**What is required:** Report each line from the entries in which "handle" can be found.

--- Provided records ---

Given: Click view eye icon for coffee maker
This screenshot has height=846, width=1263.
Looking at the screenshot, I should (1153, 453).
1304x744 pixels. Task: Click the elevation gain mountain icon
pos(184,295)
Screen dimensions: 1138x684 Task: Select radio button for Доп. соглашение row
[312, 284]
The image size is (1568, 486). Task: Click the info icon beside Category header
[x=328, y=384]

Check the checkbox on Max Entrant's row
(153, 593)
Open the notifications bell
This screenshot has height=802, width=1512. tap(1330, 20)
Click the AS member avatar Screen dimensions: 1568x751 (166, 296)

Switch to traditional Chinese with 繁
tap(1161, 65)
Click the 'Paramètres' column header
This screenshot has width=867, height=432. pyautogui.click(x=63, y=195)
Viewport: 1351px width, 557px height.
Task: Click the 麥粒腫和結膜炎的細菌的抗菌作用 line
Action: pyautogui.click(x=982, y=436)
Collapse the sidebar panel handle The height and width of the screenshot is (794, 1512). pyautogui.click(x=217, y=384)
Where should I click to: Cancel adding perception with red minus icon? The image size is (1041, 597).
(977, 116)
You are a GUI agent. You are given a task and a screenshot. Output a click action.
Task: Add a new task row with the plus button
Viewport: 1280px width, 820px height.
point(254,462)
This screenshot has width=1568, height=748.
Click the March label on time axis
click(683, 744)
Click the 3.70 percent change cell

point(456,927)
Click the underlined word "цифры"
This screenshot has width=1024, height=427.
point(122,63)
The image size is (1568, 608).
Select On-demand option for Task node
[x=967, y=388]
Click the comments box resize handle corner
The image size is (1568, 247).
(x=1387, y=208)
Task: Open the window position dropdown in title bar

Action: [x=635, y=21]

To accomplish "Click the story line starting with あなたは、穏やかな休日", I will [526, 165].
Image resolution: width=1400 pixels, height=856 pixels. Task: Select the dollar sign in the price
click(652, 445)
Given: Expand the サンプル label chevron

---

**Response box:**
Collapse the sidebar panel handle The height and width of the screenshot is (794, 1512). pyautogui.click(x=217, y=384)
Click the comments box resize handle corner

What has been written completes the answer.